Clean Energy Technology
Why Bill Gates is Missing the Green Point
Bill Gates knows that Microsoft is an international company, and he knows he needs Congress's help. But as he meets with D.C. insiders this week, Gates is emphasizing more work visas for infotech geniuses, overlooking the key to Silicon Valley's continuing prosperity—clean energy technology.
The fever is spreading worldwide.
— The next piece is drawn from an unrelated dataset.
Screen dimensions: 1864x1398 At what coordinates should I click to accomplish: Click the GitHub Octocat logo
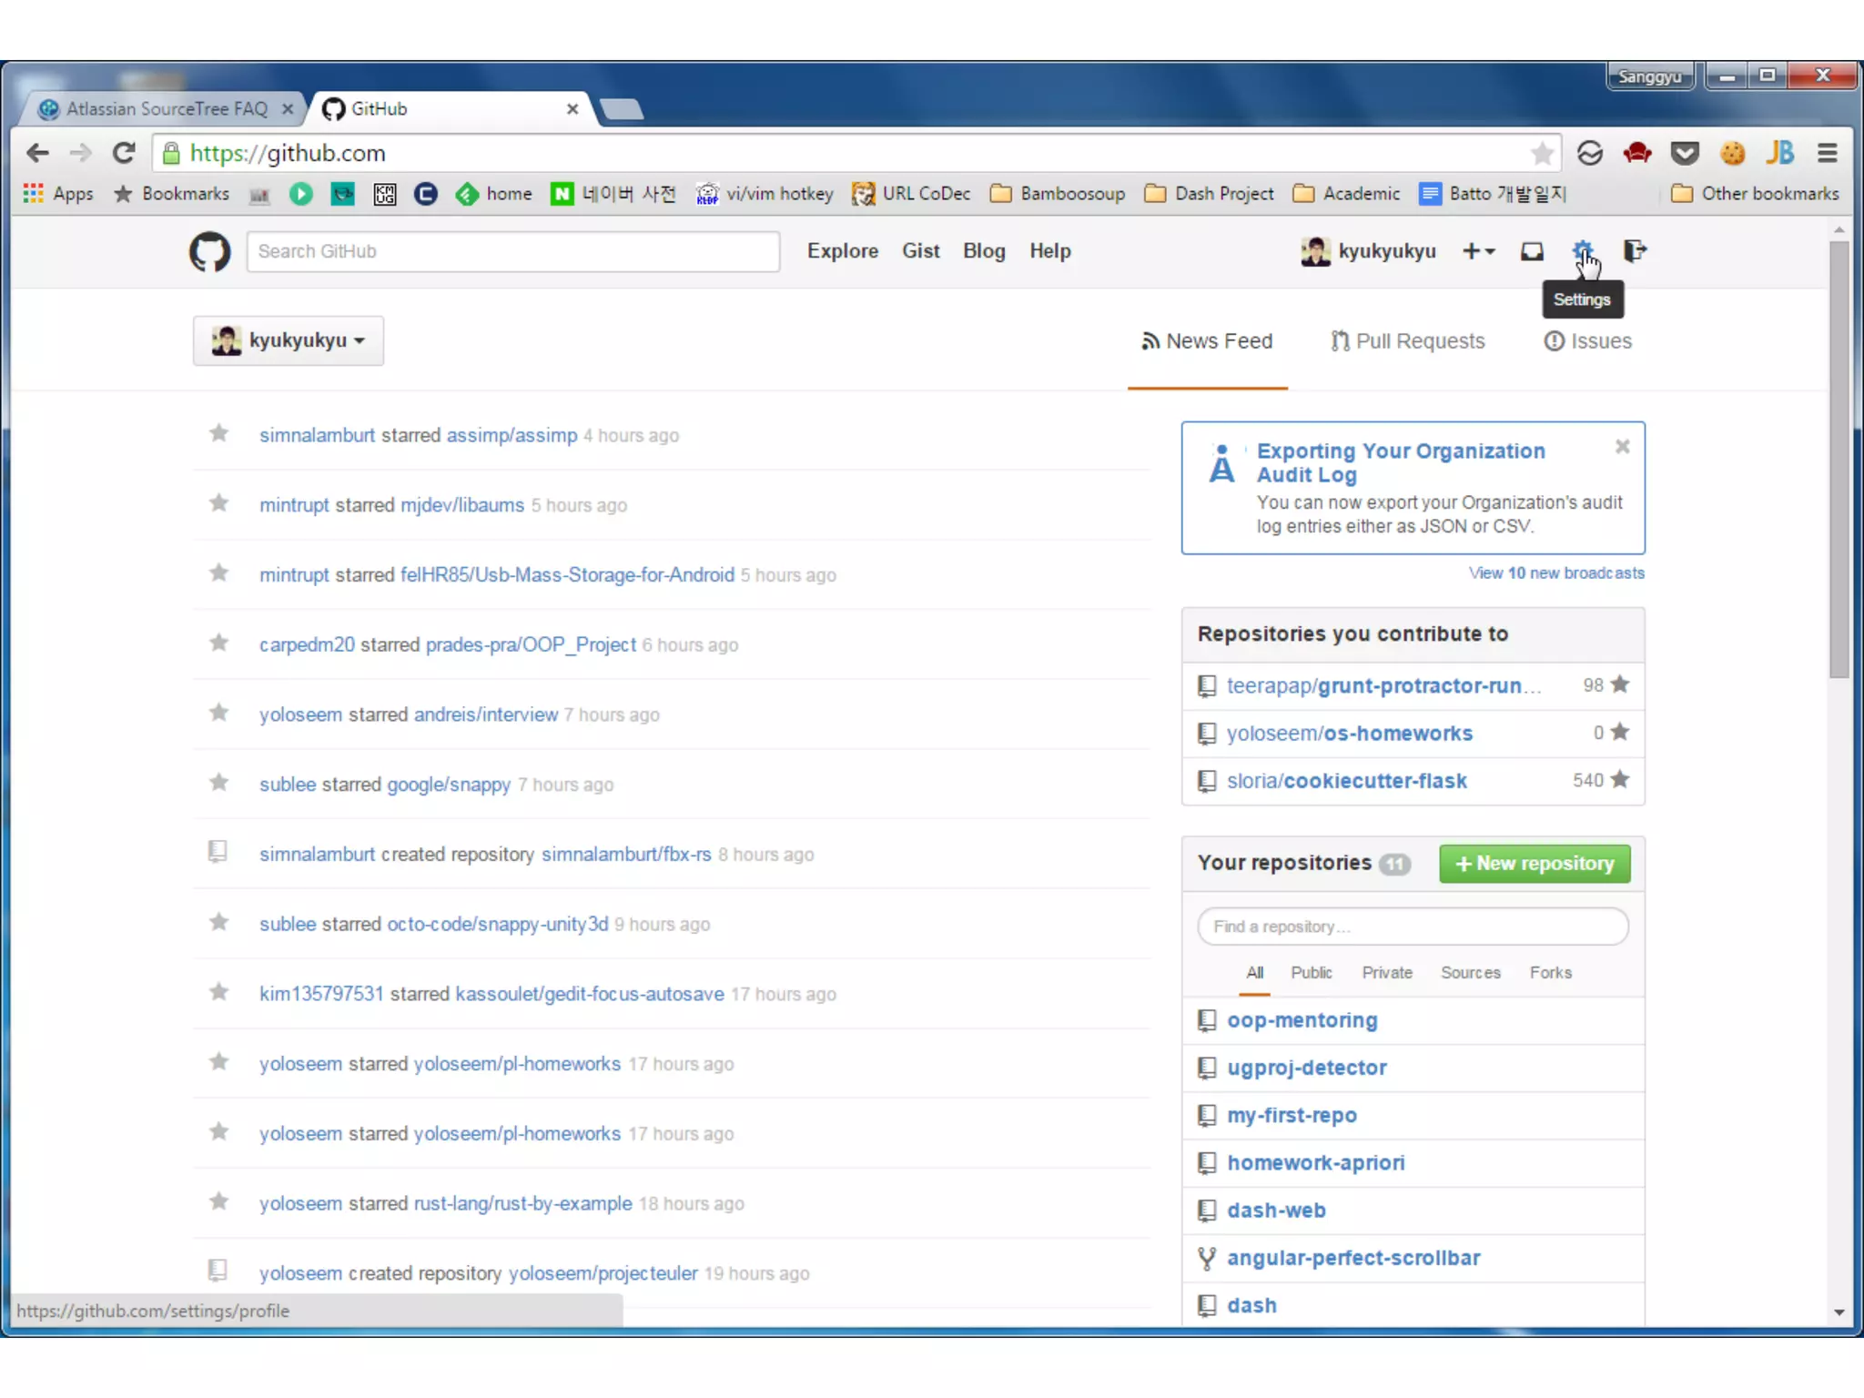[209, 252]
From Berlin to Bangalore, and from Buenos Aires to Boston, the engineers of the internet boom of the late 90s are retooling their workshops to work on solutions to today's clean energy quandaries.
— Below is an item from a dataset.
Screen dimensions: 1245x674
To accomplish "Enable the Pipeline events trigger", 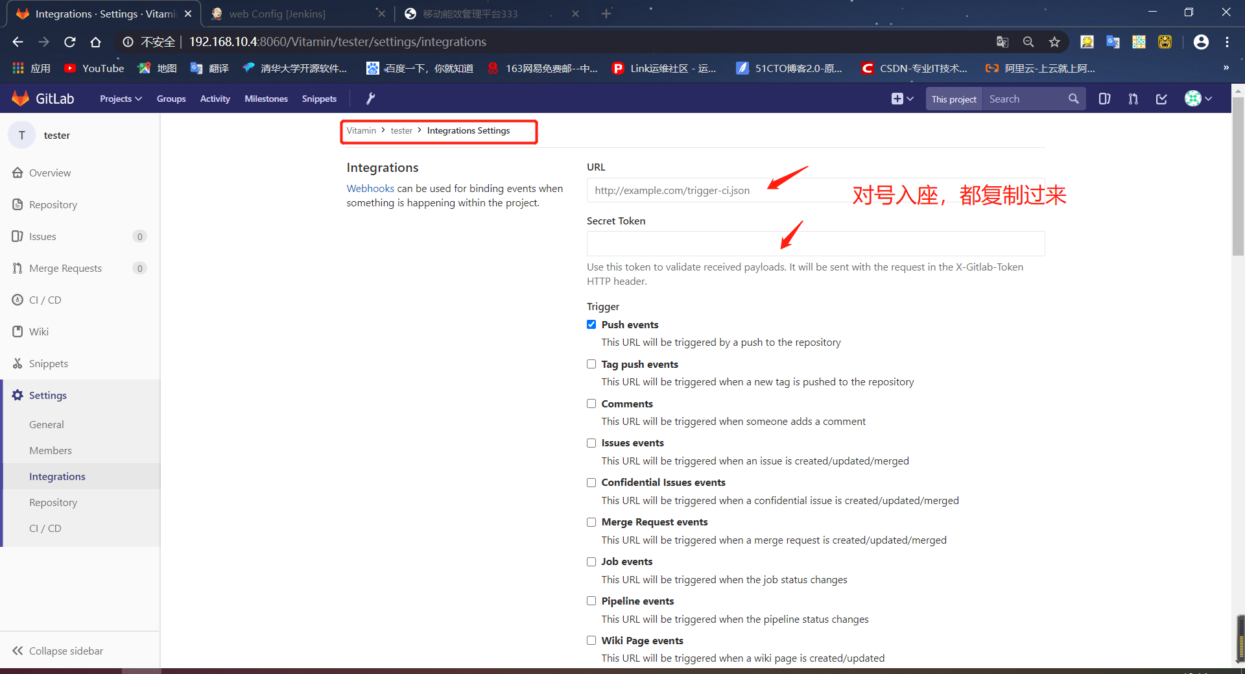I will pos(591,601).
At the same time, many of the world's brightest dream of working for companies like Google in their comfortable California compounds, so they seek H-1B visas, given for six years to proven experts from foreign countries, who are in turn drafted into American companies that are hungry for high-tech talent.
As Gates puts it, "Traditionally, the U.S. — because it's so attractive — has had this huge advantage that other countries bemoan. … Now, they celebrate the fact that we're kicking them out after giving them the world's best education." With 60% of the students in the nation's leading computer science schools foreign-born, Gates has part of the picture figured out.
But the Silicon Valley lobbying group TechNet also put its yearly suggestions to Congress this week, with members like Cisco and Intel CEOs as well as financial heavy-hitters from JP Morgan listing clean energy technology as a top concern in this period of $110 oil.
Though the immigration issue was also on TechNet's wish list, green technology won the first spot.
In its "2008 Innovation Policy Agenda," TechNet asks Congress for a major national push with a Green Technologies Initiative.
TechNet's Green Technologies Initiative
Promote and highlight new technologies and innovation as a critical part of the solution to national security, economic competitiveness and global energy and environmental challenges and encourage a national commitment for investment in and adoption of innovative green technologies. In addition, encourage public policies, best practices and initiatives to spur the development and adoption of new technologies to enhance energy efficiency, encourage use of renewable energy and protect the environment.
Oftentimes, we find that some of the most arduous hills in the race for fossil-free energy are the very same ones that computer geeks have become experts at climbing.
The truth is, Silicon Valley is already solving energy problems.
In wind energy, for example, storage capacity is a huge issue, as we still have a long way to evolve in building efficient turbine units and grid mechanisms that can meter out capacity like locks on a canal.
It's a good thing then, that today's household devices use the smallest power generation and storage systems ever known to man.
Solar cells present another problem, as they're largely dependent on the supply of silicon, which of course puts solar energy in direct competition with the computer chip industry.
Thank God companies like AMD and Intel have been making smaller and more powerful microprocessors as a matter of course for 40 years now, cutting back on material use while enabling tiny chips to manage major energy applications.
So when Bill Gates asks for looser H-1B limits (now around 100,000 a year including exemptions), he should think of computer comrades of his own like Shai Agassi, the Israeli tech wizard who left the head of software development at German tech giant SAP to found Project Better Place.
Project Better Place is the nerve center of an ambitious and heavily-funded scheme to get 100,000 electric cars on the road in Israel by the end of 2011. The project is being subsidized and promoted by the Israeli government, but can you guess where it's headquartered?
Silicon Valley.
Twin International Bull Markets in IT and Clean Energy
There are already tens of thousands of IT professionals from foreign countries working in northern California and elsewhere in the United States.
When he acts as the mouthpiece of the nation's technology elite, Bill Gates has to address the fact that we are now in the throes of twin bull markets in energy and energy technology, and that the trends driving future profits are international in nature.
Here's a perfect example: This month, the San Francisco-based Cleantech Forum awarded its "Cleantech Leader of the Year" award to Persian Gulf monarchy Abu Dhabi's Masdar clean energy initiative, a city-scale zero-emissions plan being carried out in the desert with the help of MIT and other American tech stalwarts.
To advance the IT industry, clean energy technology must be a central element to any proposal, and cross-border endeavors like Project Better Place and Masdar should be strongly encouraged.
With proper planning we'll get competitive technologies and more profit possibilities with clean energy etfs and stocks as green energy technology moves forward.